### What the task asks
Set down the listing exactly as given, minus images.

### Given records
╔══

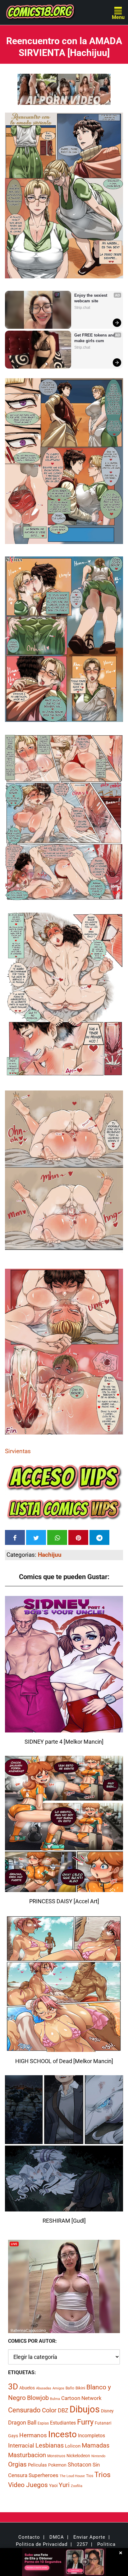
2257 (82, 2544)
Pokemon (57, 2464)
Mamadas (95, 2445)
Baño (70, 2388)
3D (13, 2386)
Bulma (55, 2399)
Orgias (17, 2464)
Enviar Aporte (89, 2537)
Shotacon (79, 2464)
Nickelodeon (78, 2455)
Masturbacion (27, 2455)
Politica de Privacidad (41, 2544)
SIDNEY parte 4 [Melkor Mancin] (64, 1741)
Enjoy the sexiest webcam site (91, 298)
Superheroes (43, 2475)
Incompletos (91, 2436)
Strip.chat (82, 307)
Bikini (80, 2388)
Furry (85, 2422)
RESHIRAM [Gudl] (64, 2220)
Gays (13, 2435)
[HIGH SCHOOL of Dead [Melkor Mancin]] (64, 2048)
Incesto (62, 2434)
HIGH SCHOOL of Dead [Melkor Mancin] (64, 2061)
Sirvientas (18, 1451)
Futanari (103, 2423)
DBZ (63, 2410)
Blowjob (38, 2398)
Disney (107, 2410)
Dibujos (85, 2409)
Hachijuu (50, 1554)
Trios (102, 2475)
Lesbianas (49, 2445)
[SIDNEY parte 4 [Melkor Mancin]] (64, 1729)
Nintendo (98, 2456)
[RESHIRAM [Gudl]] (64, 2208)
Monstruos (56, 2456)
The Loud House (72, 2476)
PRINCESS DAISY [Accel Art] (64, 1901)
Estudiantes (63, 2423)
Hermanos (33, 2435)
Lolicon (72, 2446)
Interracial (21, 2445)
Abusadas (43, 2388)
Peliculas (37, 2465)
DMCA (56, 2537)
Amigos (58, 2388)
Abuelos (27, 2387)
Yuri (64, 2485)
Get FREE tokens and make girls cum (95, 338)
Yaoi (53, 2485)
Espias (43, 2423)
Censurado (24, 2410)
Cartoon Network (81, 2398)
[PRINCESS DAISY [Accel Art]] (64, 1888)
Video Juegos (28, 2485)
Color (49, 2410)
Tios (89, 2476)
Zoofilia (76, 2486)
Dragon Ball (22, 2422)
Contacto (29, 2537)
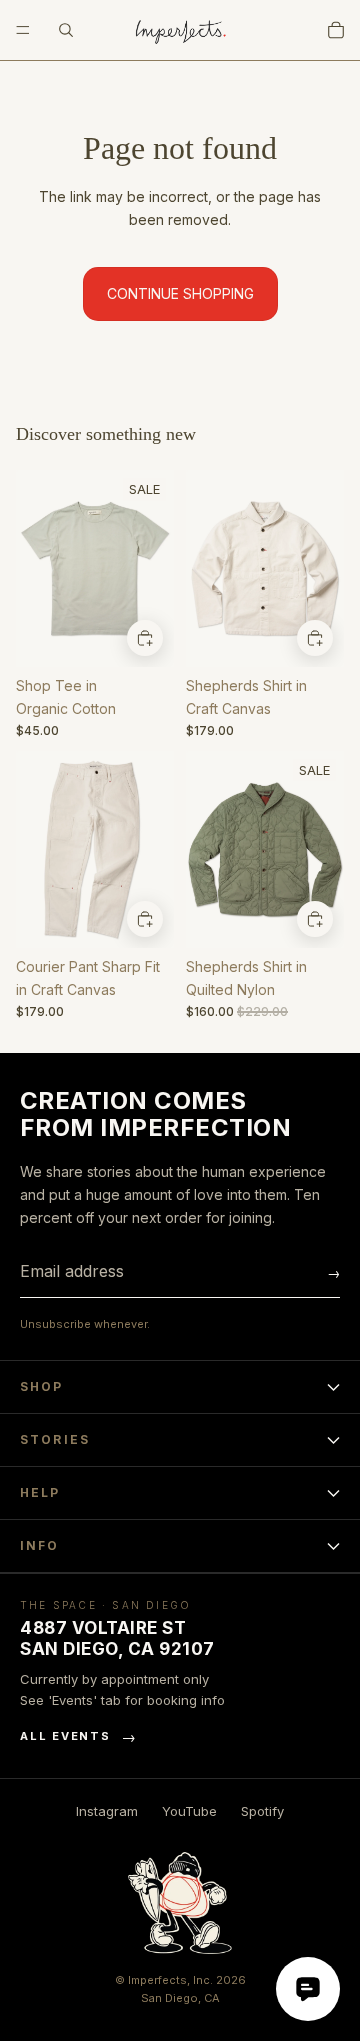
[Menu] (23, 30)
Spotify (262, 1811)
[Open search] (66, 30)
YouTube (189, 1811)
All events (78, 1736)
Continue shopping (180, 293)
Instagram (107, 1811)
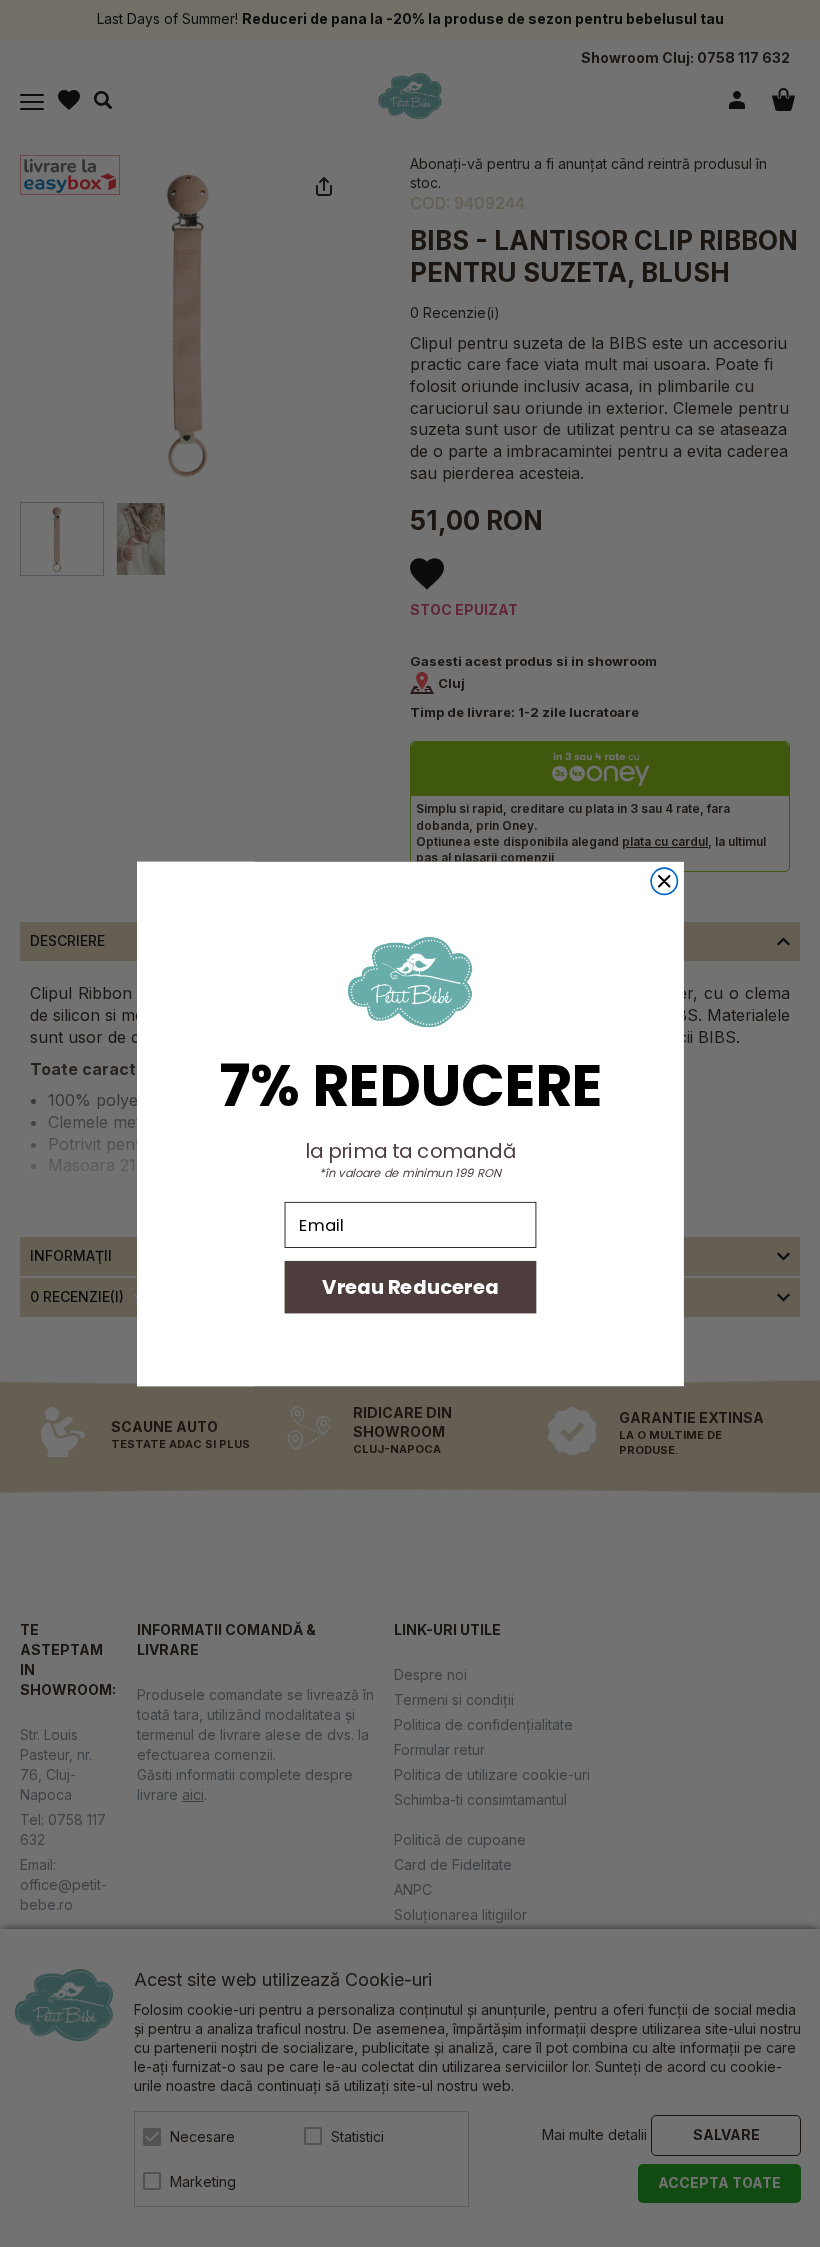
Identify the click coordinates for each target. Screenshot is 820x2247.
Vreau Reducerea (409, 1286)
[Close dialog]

╚══

### Solution to this task
2257 (82, 2544)
Pokemon (57, 2464)
Mamadas (95, 2445)
Baño (70, 2388)
3D (13, 2386)
Bulma (55, 2399)
Orgias (17, 2464)
Enviar Aporte (89, 2537)
Shotacon (79, 2464)
Nickelodeon (78, 2455)
Masturbacion (27, 2455)
Politica de Privacidad (41, 2544)
SIDNEY parte 4 [Melkor Mancin] (64, 1741)
Enjoy the sexiest webcam site (91, 298)
Superheroes (43, 2475)
Incompletos (91, 2436)
Strip.chat (82, 307)
Bikini (80, 2388)
Furry (85, 2422)
RESHIRAM [Gudl] (64, 2220)
Gays (13, 2435)
[HIGH SCHOOL of Dead [Melkor Mancin]] (64, 2048)
Incesto (62, 2434)
HIGH SCHOOL of Dead [Melkor Mancin] (64, 2061)
Sirvientas (18, 1451)
Futanari (103, 2423)
DBZ (63, 2410)
Blowjob (38, 2398)
Disney (107, 2410)
Dibujos (85, 2409)
Hachijuu (50, 1554)
Trios (102, 2475)
Lesbianas (49, 2445)
[SIDNEY parte 4 [Melkor Mancin]] (64, 1729)
Nintendo (98, 2456)
[RESHIRAM [Gudl]] (64, 2208)
Monstruos (56, 2456)
The Loud House (72, 2476)
PRINCESS DAISY [Accel Art] (64, 1901)
Estudiantes (63, 2423)
Hermanos (33, 2435)
Lolicon (72, 2446)
Interracial (21, 2445)
Abusadas (43, 2388)
Peliculas (37, 2465)
DMCA (56, 2537)
Amigos (58, 2388)
Abuelos (27, 2387)
Yuri (64, 2485)
Get FREE tokens and make girls cum (95, 338)
Yaoi (53, 2485)
Espias (43, 2423)
Censurado (24, 2410)
Cartoon Network (81, 2398)
[PRINCESS DAISY [Accel Art]] (64, 1888)
Video Juegos (28, 2485)
Color (49, 2410)
Tios (89, 2476)
Zoofilia (76, 2486)
Dragon Ball (22, 2422)
Contacto (29, 2537)
[Menu] (23, 30)
Spotify (262, 1811)
[Open search] (66, 30)
YouTube (189, 1811)
All events (78, 1736)
Continue shopping (180, 293)
Instagram (107, 1811)
Identify the click coordinates for each target. Screenshot is 820x2247.
Vreau Reducerea (409, 1286)
[Close dialog]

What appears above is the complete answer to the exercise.